Dr. Kenney’s Friday 5 Spot
On Fridays I like to share experiences I’ve had during the week with patients and in my personal life that I’ve found significant. I share these in the hope that you might find value in them and have something that resonates with you in your life.
An analogy I like. Over the past week I’ve had to make a series of repairs stemming from a toilet I didn’t realize was broken. This caused a steady drip over a period of weeks that damaged flooring and ceiling. As I replaced and fixed all these issues, I kept thinking about how powerful a simple, steady drip of water can be. This has applications to daily life as well.
The steady “drips” of water in our lives are our habits and actions. How we move/don’t move physically, what we put into our bodies (food, chemicals, etc.), and how we behave mentally are all examples. When these areas are comprised mostly of poor choices, we are slowly being worn down like my bathroom was. Conversely, if we are taking positive steps in those areas, we are actively strengthening and improving ourselves with each small decision. If your habits are leading you toward a damaging flood, start making changes right away.
A recent experience. The flag football team I coached throughout the spring lost last Saturday in the championship game. It was an intense contest and though we played extremely well, we ended up losing by a score. Some of my players were upset but I told them they had nothing to be ashamed of. In fact, I stated to them that though it would have been great to win, we earned the next best thing, a “warrior’s death.”
This is a term I’ve adapted from reading so much about the samurai, Navy SEAL’s, and other groups rich in fighting/battle history. If you have performed at your best and given all you have but end up losing, that is a warrior’s death. Though you may not have achieved the exact outcome you wanted, there is considerable pride knowing you did everything possible to try and make it happen. On Saturday, I was pleased with how I coached and even more excited with how my team performed. In life, things will not always go our way and there will be circumstances beyond our control that may trip us up. However, we always maintain the ability to make sure we prepare well, work hard, and give the strongest effort possible. That is what a warrior always does and there is nobility in it regardless of result.
A great reminder. At the same game I mentioned above, the opposing coach displayed some of the worst behavior I’ve ever encountered in coaching. Anytime my team would do well, he would complain to the referee who was a 16-year-old boy. At one point, my team scored and he screamed at that young man. I was busy trying to get my team on to the next play, but I heard from several in the crowd that he was awful, but the referee stood his ground. This reminded me of two important lessons.
First, it is never worth losing your cool or moral compass simply to attain some short-term gain. Listening to people in the crowd speak about that coach, everyone thought he was pathetic rather than justified or competitive. Second, when we encounter poor behavior, we can always choose to respond well. That young ref remained calm but firm toward that coach. After the game, I could see he was visibly upset, and I went up to speak with him. I told him he showed guts and integrity and that anyone watching would view his actions as exemplary. He had nothing to be upset about, and I told him I was proud of him, which he appreciated. How you behave in the heat of stress or conflict is who you truly are. I recommend acting in a way that adheres to your principles rather than short-term feelings or emotions.
Something I think of often. In 2019, I ran the Leadville 100. About forty miles into that race, I was on Hope Pass, which is about a 3,000-foot climb that takes you a full 2.5 miles above sea level when I began vomiting. I fell into a pattern where I would throw up, then run/hike, throw up again, and sometimes had to stop. During that time, I remember another runner being next to me and remarking on how bad he felt seeing me like that and that I was resilient just to keep going. Then, right before he left my side he said, “You’re a tough dude, but quit f’n around and feeling sorry for yourself, get your ass moving.” Though I do not remember that guy, those words stayed with me from that day forward.

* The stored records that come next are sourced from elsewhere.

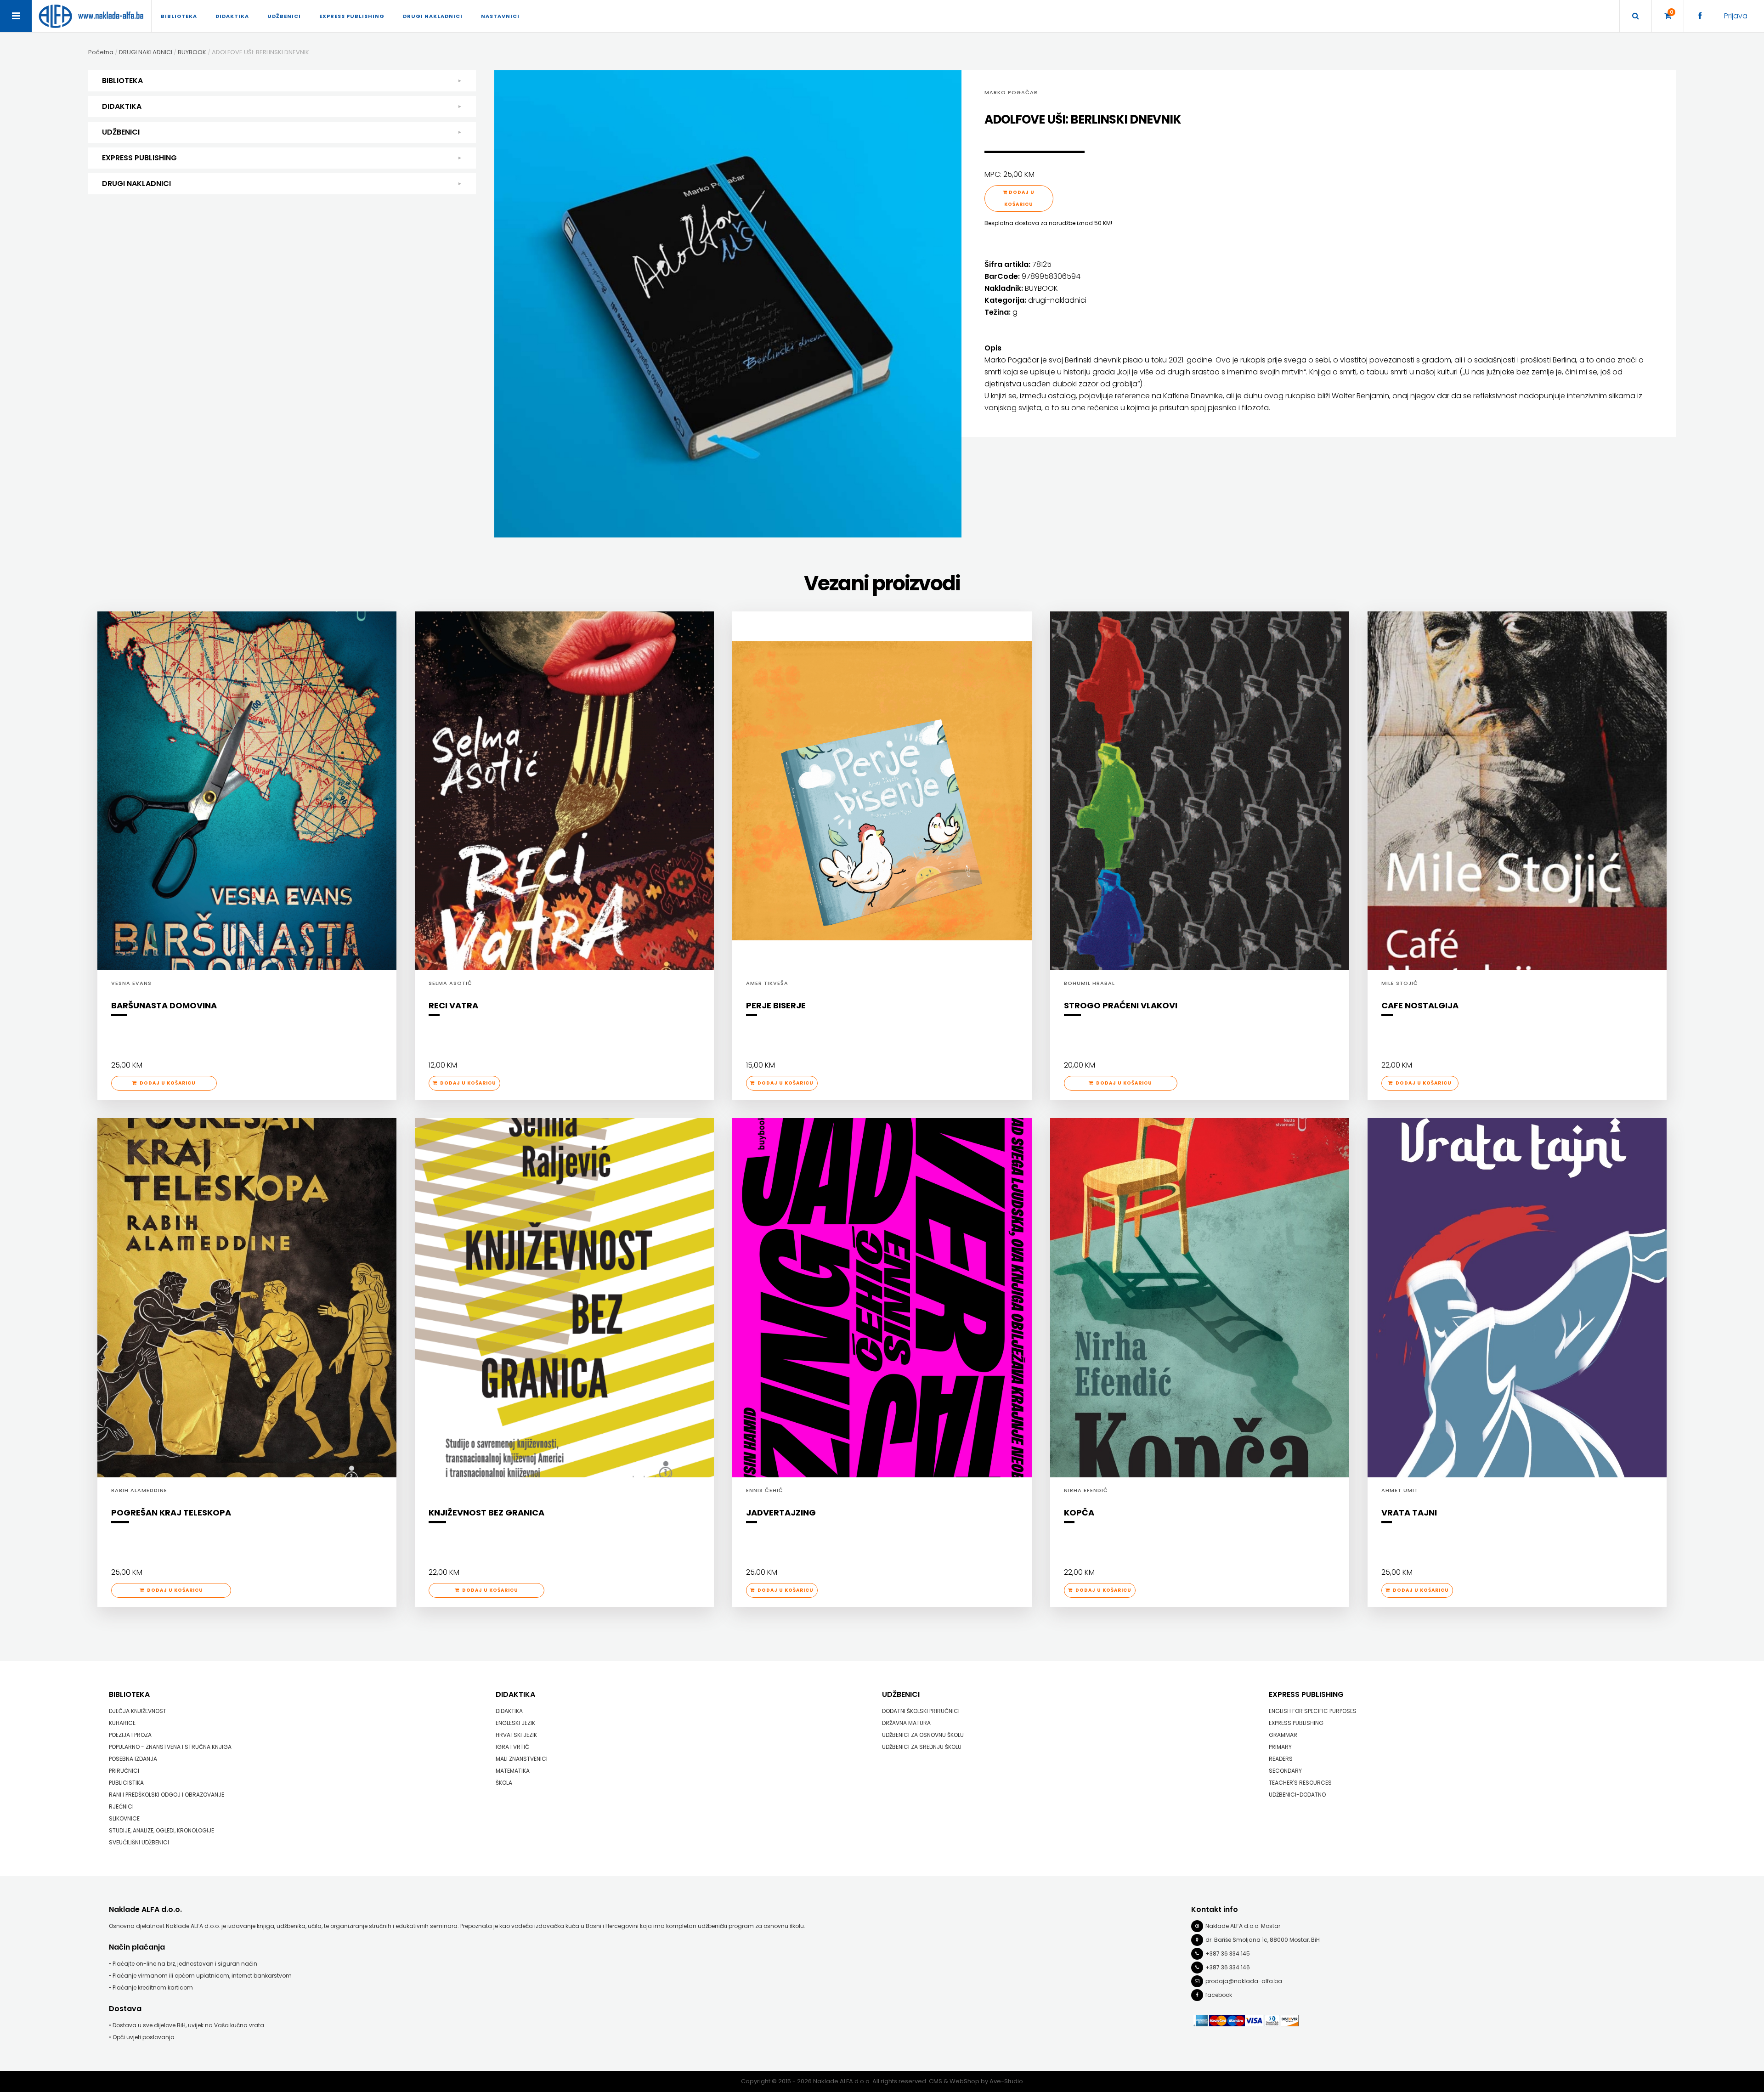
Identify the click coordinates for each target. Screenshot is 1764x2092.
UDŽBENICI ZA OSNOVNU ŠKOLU (923, 1735)
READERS (1281, 1759)
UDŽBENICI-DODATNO (1297, 1794)
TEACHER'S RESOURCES (1300, 1783)
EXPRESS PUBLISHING (139, 158)
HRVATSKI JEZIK (516, 1735)
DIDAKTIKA (121, 106)
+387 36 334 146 (1227, 1967)
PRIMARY (1280, 1747)
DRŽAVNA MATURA (906, 1723)
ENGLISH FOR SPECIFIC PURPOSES (1313, 1711)
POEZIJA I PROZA (130, 1735)
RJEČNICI (121, 1806)
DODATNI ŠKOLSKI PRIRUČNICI (921, 1711)
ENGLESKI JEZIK (515, 1723)
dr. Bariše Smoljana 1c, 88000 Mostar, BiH (1262, 1940)
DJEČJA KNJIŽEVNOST (137, 1711)
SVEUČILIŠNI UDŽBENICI (139, 1842)
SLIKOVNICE (124, 1818)
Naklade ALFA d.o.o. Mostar (1242, 1926)
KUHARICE (122, 1723)
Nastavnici (500, 16)
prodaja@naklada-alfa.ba (1243, 1981)
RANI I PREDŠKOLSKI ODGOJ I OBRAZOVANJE (166, 1794)
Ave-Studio (1006, 2081)
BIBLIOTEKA (122, 80)
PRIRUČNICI (124, 1771)
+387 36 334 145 (1227, 1953)
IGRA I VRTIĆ (512, 1747)
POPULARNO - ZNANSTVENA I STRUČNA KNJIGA (170, 1747)
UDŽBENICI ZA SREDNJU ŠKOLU (921, 1747)
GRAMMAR (1283, 1735)
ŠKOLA (504, 1783)
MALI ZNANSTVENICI (522, 1759)
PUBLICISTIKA (126, 1783)
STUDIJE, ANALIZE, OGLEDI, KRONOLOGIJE (161, 1830)
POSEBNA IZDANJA (133, 1759)
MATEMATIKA (513, 1771)
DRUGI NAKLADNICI (136, 183)
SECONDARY (1285, 1771)
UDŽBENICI (121, 132)
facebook (1218, 1995)
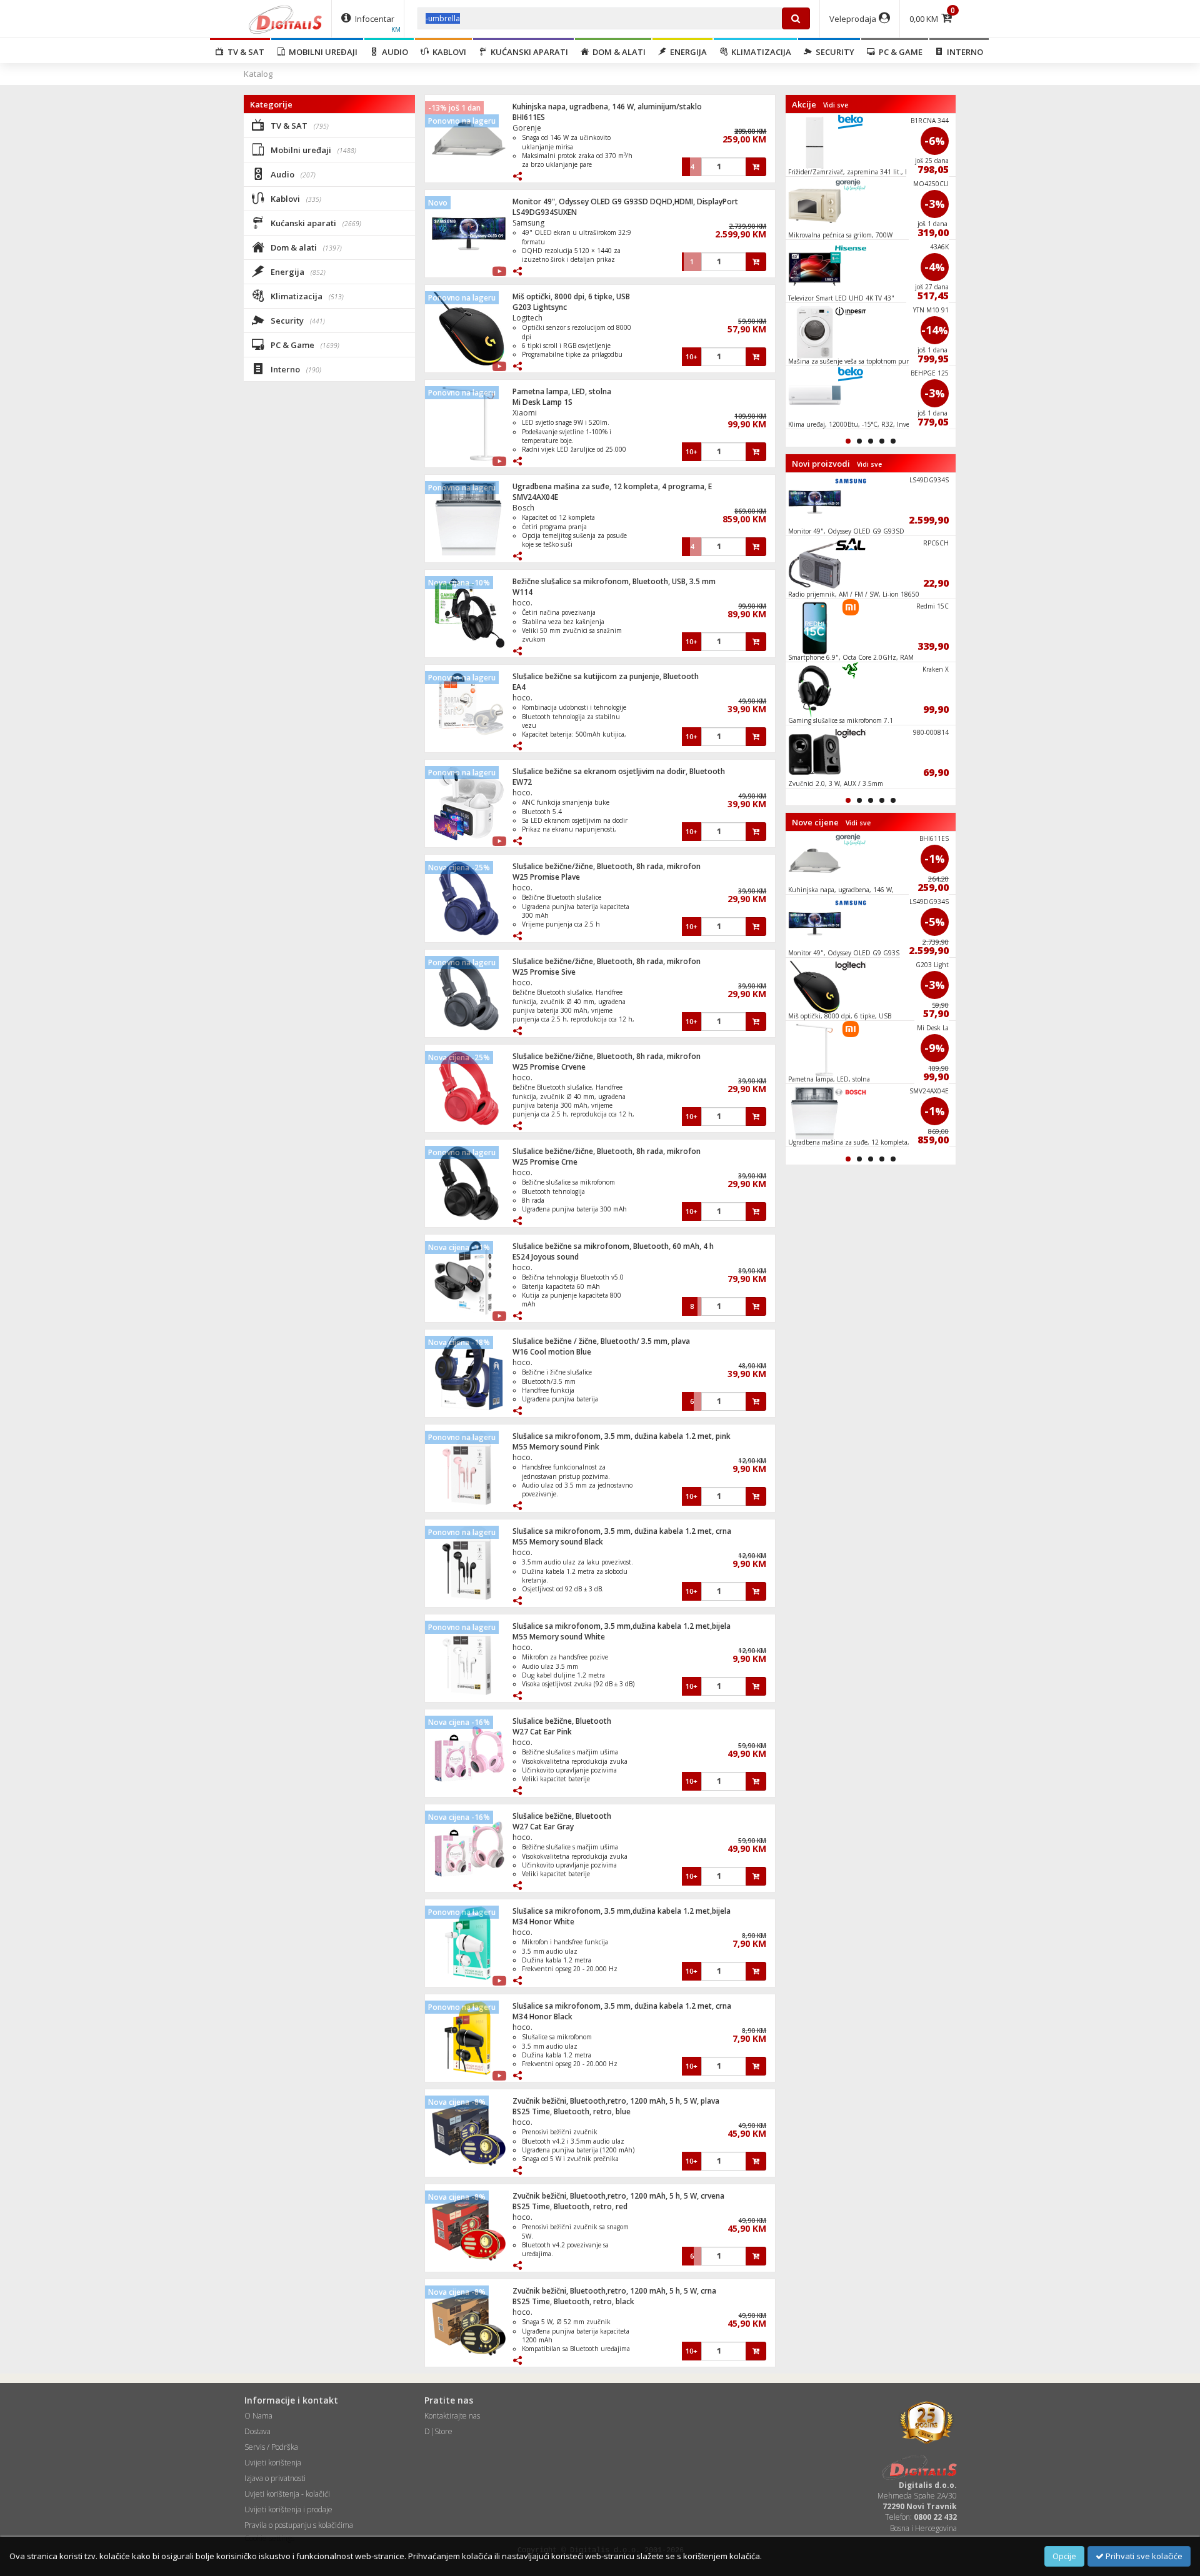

Many things in life will happen unexpectedly and won’t be our fault. When they occur, we always face a decision of how to proceed. When I encounter a challenging circumstance or difficult season, I always think of that runner’s words to me. It reminds me not to dwell on my misfortune but rather draw upon my strength and find the fortitude to keep going. The things that happen to you may not always be your fault but how you react to them is certainly your responsibility.
Some quotes I Love.
“Pain is a great motivator, but a terrible strategy.” – Dr. Ben Altadonna
“The people that you’re afraid to offend don’t like you anyway so stop being afraid to stand up.”
“Be the same person privately, publicly, and personally.”